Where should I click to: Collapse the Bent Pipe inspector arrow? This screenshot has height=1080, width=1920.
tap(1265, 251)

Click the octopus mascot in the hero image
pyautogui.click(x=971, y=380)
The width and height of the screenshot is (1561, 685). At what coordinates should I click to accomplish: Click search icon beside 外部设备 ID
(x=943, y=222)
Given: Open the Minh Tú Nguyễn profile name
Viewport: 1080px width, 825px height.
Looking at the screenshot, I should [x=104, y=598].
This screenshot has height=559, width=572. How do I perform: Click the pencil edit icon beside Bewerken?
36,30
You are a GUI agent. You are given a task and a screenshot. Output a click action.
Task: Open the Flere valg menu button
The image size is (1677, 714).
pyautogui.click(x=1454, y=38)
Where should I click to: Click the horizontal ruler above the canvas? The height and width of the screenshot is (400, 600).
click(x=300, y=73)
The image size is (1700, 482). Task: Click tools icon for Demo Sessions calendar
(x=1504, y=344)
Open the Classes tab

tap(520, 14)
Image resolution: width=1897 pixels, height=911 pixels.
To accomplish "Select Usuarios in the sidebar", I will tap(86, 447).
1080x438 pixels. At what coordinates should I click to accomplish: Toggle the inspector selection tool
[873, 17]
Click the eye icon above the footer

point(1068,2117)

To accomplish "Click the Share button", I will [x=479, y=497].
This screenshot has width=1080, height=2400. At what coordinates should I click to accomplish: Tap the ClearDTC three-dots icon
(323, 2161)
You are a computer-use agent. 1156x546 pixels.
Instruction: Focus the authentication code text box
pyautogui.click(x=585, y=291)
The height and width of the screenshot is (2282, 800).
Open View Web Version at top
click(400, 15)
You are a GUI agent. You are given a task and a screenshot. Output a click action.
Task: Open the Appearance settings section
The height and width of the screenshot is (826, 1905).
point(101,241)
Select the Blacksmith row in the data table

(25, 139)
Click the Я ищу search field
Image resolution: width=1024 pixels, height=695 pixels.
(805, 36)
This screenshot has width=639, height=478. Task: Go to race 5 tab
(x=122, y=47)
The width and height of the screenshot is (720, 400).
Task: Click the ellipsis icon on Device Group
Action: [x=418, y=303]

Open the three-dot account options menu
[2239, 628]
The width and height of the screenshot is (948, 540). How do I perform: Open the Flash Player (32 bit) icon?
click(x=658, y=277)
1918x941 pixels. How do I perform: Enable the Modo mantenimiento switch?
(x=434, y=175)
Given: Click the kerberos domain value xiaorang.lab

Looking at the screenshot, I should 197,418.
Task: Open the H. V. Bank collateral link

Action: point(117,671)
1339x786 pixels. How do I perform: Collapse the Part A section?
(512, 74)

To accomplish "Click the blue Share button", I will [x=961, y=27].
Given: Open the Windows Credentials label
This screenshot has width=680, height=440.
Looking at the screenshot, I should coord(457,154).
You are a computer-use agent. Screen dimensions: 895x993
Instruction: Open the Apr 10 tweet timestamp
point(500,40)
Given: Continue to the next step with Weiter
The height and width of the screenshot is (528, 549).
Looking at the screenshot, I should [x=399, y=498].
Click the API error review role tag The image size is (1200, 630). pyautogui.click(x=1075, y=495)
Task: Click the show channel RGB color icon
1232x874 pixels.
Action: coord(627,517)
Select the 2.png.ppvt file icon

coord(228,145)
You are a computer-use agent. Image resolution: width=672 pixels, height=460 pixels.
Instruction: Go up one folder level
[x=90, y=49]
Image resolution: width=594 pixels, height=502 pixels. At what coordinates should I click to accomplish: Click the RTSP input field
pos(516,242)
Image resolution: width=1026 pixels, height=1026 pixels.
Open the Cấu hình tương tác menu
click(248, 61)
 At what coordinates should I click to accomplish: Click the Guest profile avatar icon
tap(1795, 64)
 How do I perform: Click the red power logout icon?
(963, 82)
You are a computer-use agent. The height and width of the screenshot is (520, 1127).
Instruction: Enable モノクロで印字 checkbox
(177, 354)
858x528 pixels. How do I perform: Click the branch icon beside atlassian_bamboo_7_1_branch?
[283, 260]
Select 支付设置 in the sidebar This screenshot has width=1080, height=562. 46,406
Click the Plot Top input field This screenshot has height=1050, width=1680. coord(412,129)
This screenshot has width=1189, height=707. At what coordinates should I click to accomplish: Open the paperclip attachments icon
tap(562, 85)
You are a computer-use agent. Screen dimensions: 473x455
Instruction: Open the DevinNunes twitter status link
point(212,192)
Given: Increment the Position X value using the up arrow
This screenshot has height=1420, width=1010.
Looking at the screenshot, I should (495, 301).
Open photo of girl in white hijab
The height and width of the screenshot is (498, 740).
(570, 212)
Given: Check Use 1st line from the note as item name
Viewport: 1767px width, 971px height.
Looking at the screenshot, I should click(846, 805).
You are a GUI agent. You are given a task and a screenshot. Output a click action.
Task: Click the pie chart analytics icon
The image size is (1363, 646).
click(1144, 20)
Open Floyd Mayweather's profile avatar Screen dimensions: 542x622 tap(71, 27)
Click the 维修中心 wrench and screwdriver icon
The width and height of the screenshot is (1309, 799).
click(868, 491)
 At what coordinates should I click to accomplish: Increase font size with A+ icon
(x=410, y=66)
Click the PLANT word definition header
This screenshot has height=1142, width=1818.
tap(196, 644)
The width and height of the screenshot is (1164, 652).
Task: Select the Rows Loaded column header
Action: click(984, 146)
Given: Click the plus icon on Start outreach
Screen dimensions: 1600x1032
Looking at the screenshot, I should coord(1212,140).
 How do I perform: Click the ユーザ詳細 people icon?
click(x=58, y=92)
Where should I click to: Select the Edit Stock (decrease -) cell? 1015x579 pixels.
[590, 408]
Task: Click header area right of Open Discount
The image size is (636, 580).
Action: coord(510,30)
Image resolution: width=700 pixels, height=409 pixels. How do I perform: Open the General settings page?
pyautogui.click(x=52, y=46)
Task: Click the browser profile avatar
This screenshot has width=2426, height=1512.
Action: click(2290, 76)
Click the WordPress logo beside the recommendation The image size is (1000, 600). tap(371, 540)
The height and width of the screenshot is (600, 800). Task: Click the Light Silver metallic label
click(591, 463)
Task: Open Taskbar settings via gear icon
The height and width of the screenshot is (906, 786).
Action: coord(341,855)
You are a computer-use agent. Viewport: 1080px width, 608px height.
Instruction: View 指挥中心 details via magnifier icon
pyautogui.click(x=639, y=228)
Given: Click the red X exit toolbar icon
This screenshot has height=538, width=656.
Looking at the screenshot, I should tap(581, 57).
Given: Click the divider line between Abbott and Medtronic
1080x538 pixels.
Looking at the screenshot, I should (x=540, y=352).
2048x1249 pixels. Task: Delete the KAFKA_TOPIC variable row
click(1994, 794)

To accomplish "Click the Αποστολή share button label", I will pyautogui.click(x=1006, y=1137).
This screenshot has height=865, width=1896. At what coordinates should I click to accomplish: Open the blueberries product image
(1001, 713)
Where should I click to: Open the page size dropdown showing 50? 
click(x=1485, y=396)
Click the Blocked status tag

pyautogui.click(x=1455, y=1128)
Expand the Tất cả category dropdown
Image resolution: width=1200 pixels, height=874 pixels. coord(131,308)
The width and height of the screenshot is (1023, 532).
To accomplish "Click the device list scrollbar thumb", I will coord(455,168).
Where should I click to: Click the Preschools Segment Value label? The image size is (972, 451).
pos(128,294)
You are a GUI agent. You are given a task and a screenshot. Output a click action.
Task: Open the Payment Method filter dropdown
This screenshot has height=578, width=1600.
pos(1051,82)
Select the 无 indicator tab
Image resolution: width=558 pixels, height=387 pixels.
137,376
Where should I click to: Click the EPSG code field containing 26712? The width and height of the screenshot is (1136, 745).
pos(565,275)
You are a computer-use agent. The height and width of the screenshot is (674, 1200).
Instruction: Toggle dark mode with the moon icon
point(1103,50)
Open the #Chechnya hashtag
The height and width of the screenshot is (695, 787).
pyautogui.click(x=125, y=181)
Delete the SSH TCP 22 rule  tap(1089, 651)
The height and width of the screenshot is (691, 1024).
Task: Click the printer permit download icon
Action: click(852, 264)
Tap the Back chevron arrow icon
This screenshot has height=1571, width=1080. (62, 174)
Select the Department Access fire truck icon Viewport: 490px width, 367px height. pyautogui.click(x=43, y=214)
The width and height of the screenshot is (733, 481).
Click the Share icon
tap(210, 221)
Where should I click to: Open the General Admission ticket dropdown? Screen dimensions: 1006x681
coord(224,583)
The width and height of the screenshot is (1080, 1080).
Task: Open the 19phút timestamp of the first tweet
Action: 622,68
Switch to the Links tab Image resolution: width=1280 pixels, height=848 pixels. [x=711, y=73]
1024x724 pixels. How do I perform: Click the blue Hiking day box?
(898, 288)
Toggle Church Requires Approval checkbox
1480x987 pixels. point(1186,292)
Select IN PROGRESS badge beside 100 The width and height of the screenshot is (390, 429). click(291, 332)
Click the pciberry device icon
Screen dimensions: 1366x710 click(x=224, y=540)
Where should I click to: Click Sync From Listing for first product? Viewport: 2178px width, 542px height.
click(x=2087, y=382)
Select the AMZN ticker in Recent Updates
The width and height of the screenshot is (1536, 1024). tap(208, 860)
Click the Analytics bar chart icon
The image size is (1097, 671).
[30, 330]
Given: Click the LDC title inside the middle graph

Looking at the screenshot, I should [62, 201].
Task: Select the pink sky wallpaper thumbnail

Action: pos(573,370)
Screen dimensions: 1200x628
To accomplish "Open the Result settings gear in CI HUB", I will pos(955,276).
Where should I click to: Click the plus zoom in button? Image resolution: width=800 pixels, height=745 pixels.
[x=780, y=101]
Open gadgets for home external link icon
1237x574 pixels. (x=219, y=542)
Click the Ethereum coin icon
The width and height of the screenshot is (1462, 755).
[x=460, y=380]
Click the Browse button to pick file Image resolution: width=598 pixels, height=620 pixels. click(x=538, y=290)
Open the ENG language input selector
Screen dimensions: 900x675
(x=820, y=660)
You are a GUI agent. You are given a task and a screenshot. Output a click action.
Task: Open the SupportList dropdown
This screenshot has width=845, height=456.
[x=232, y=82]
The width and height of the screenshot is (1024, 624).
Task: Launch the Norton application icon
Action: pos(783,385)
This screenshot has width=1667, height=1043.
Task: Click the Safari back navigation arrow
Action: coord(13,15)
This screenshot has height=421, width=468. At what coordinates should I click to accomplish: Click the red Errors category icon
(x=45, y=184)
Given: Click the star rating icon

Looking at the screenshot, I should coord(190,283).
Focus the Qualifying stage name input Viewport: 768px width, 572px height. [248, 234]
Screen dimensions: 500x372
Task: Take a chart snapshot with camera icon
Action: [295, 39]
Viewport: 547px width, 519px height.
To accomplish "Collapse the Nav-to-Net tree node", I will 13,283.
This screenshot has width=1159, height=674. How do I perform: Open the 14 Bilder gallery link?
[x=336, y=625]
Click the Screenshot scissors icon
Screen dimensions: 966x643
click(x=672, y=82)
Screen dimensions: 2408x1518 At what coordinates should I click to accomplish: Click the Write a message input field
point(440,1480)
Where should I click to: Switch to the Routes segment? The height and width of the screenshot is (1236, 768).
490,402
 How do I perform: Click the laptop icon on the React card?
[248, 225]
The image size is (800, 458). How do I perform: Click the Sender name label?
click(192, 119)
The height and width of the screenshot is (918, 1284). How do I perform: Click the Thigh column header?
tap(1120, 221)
-------
■ Written task
Copy every line of the items above that contains the word "plus", treating uppercase and lowercase letters as distinct.

■ Solution for this problem
Given: Click the plus icon on Start outreach
Where should I click to: Click the plus zoom in button? Image resolution: width=800 pixels, height=745 pixels.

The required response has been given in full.